Predictors of Dropout in Family-Based Psychosocial Treatment for Pediatric Bipolar Disorder: An Exploratory Study
journal contributionposted on 07.11.2018, 00:00 by Ashley R. Isaia, Sally M. Weinstein, Stewart A. Shankman, Amy E. West
Family-based psychosocial treatments have been developed to address the significant impairments in psychosocial functioning among youth with pediatric bipolar disorder (PBD), yet factors impacting engagement in these treatments have yet to be extensively studied. Early termination from treatment may lead to negative outcomes among youth with PBD. Thus, the primary aim of this exploratory study was to identify predictors and moderators of treatment dropout in PBD. Drawing from the child attrition literature, this study examined characteristics likely to be associated with dropout in families affected by PBD, including potential targets of treatment.
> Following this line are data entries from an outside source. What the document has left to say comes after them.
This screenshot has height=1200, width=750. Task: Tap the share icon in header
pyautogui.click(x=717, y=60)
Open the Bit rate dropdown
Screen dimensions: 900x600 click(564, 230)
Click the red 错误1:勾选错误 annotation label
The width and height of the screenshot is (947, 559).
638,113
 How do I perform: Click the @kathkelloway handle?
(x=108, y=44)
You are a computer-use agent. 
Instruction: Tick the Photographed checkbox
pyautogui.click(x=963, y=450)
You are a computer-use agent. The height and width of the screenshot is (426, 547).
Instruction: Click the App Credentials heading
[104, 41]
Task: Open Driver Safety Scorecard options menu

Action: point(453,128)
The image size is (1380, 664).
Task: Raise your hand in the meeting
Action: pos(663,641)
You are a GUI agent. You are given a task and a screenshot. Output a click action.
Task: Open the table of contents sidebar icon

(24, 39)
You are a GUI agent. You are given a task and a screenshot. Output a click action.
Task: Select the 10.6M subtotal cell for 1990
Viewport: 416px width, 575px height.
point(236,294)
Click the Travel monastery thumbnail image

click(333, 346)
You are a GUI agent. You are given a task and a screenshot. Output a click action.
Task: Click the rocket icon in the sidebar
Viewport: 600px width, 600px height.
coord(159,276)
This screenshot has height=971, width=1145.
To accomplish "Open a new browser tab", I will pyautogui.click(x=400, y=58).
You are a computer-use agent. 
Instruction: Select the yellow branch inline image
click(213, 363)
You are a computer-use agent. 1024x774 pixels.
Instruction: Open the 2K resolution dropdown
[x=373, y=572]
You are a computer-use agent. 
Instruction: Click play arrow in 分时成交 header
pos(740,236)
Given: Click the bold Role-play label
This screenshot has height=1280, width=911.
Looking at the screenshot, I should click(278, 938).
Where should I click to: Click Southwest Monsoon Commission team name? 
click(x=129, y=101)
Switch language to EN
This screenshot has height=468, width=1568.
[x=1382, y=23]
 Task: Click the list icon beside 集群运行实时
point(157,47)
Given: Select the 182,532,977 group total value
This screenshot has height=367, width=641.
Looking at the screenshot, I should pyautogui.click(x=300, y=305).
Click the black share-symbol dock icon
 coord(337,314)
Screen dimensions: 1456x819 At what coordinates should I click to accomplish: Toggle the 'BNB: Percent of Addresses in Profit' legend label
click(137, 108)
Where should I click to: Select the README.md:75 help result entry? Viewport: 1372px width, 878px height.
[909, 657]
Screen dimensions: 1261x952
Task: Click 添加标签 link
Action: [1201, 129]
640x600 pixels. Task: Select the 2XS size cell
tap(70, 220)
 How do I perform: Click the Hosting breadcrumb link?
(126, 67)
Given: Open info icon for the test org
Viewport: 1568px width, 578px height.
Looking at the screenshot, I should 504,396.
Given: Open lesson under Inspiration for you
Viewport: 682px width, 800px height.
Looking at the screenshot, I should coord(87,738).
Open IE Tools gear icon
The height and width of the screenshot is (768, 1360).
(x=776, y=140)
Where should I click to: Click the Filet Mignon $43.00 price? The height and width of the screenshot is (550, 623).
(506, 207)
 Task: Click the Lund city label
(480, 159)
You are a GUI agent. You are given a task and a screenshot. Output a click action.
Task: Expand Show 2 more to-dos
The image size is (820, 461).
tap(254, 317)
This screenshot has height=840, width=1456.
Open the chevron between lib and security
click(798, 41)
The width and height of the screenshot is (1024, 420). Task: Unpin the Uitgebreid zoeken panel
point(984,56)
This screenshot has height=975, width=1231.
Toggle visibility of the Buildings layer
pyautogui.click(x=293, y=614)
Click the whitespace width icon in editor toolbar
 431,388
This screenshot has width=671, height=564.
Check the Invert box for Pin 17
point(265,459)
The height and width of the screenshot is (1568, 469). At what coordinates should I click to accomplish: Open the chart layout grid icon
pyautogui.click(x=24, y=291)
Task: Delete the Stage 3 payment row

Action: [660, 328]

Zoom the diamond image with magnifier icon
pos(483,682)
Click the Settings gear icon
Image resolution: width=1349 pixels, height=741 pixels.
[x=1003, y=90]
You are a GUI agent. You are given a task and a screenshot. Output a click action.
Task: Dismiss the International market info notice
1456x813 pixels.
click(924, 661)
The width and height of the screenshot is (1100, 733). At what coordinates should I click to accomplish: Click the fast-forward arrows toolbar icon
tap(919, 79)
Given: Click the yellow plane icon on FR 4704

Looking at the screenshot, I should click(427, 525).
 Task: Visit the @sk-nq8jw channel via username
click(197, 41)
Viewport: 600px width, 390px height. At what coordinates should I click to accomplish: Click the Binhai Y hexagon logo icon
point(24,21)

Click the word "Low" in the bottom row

Using Cox proportional hazards regressions, we explored the impact of modifiable parent, child, and family characteristics (i.e., parent stress, family coping, child symptoms) and stable demographic characteristics (i.e., family income, ethnic minority status) on dropout among 59 youth aged 7 to 13 who participated in a randomized clinical trial comparing a manualized psychotherapy for PBD (child- and family-focused cognitive behavioral therapy; CFF-CBT) versus treatment as usual (TAU). Specifically, we explored whether dropout was related to baseline levels and changes in these characteristics over the course of treatment in CFF-CBT versus TAU. Findings provide preliminary support for high parental stress as a predictor of dropout across treatments and low baseline parent coping as a predictor of retention in CFF-CBT specifically. Worsening of child depression symptoms over treatment predicted greater likelihood of dropout in CFF-CBT. Finally, improvement in children’s global functioning was associated with reduced dropout across treatments. Results have important implications for tailoring interventions for PBD.